Dice Carlos que “esto” no es comunismo, sino “un asalto al poder, revestido de una pátina ideológica. Un déspota necesitado de una cobertura ‘revolucionaria’… “. Pero ¿qué fueron, amigo, las revoluciones comunistas (rusa, china, camboyana y cubana), si no vulgares asaltos al poder revestidos de una pátina ideológica? Porque el marxismo es exactamente eso, una “pátina ideológica”, una mentira zonza. ¿Qué fueron Stalin, Mao, Pol Pot, Fidel Castro y el Che Guevara, sino “déspotas” urgidos de “una cobertura ‘revolucionaria’… “? Y muy de pasada, pana, ¿por qué pones “revolucionaria” entre comillas? ¿Acaso para negar que dichos déspotas fuesen revolucionarios auténticos? ¿Acaso crees todavía que la palabra Revolución, aplicada a la política, tenga algún sentido? ¿De verdad crees que “todo proceso hacia el socialismo estilo cubano o soviético requiere participación de las masas”? ¿Excluyes la posibilidad de que Chávez, apoyado por los cubanos, pueda completar su “revolución” e imponernos el comunismo, aunque sea por un tiempo? Y, lo esencial, la síntesis de todo, ¿crees de verdad, como se deduce de tu texto, que porque Chávez esté condenado al fracaso, porque su propuesta sea plenamente inviable, no pueda por ello catalogársela de comunista? ¿Qué enfoque conceptual es ese, viejo amigo?

León Arismendi menciona reiteradamente a Bandera Roja. ¿Será posible que todavía sigan siendo comunistas y, peor aún, marxistas? ¿Será verdad que no han entendido que la teoría marxiana del valor es una soberana estupidez? Que esa secuencia de ideas que conforman El Capital, la “obra” suprema de Marx, es cada una más idiota que la siguiente: 1) Que el trabajo es la fuente exclusiva del valor de las mercancías. 2) Que, en consecuencia, el Empresario ¡el que dirige el proceso productivo!, no le agrega un ápice de valor a las mercancías. 3) O sea, que la ganancia del capitalista le es expropiada a los obreros, que aquellos explotan a éstos, que le roban la famosa plusvalía. 4) La teoría boba de “la explotación del hombre por el hombre”, que tantos millones de muertes causó en las varias revoluciones comunistas. ¿Seguirán los amigos de Bandera Roja creyéndose esta sarta de pendejadas?

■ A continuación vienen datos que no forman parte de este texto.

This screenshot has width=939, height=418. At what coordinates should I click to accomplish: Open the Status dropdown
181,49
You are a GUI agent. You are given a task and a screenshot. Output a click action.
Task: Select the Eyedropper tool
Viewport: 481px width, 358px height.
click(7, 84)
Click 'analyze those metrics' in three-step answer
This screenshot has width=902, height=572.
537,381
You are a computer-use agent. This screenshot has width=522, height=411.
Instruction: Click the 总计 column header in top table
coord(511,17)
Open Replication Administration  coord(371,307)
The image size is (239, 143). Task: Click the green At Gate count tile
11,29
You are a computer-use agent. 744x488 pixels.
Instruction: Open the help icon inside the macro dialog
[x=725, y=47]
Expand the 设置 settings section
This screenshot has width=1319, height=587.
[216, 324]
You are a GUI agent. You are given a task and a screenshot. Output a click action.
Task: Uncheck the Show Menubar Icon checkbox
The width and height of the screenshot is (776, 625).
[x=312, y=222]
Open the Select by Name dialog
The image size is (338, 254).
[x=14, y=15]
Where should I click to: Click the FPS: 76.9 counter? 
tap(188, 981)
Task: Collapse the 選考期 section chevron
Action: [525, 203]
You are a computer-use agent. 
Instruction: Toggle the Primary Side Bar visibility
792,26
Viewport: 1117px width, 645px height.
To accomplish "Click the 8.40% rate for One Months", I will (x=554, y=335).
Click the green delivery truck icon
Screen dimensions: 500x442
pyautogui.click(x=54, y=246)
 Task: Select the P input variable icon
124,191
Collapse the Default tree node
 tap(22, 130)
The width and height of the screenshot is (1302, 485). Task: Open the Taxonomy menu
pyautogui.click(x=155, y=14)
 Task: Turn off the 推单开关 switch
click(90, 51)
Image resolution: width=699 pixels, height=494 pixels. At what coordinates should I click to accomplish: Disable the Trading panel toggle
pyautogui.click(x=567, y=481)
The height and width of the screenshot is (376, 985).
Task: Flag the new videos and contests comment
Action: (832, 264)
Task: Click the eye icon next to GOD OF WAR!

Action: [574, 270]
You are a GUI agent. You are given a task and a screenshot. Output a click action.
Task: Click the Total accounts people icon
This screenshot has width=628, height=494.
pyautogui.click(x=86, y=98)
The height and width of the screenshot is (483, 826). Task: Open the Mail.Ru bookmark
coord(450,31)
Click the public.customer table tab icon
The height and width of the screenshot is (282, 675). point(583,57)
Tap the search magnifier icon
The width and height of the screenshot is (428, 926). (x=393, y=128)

Finalmente, León Arismendi, intenta diferenciar entre comunistas buenos y honestos y comunistas malos y choros. Evoca León a Gustavo Machado y a Héctor Mujica, “gente de convicciones y de principios”, que “se pusieron ancianos con su honestidad a toda prueba”. Yo también los evoco, amigo; pero muy de tarde, como para lacerarme, me pongo a pensar que menos mal que la guerrilla comunista de los 60 fracasó. Porque ¿qué habrían hecho esos dirigentes honestos y buenos si su “revolución” hubiese triunfado y hubiese sido necesario empezar a asesinar opositores como hicieron Fidel Castro y el Che Guevara en Cuba? Porque ese es el verdadero problema del comunismo, León: ni siquiera el tener que asesinar a millones de personas (léase Stalin, Mao y Pol Pot) sino el haberlos asesinado ¡para nada! Haber masacrado a poblaciones enteras para imponer un proyecto de sociedad absolutamente inviable. ¿Qué pensará el pobre Fidel Castro, cada vez que recuerde que se gastó 50 años -y el fusilamiento de tanta gente- para tratar de imponer un modelo de sociedad carente de sentido?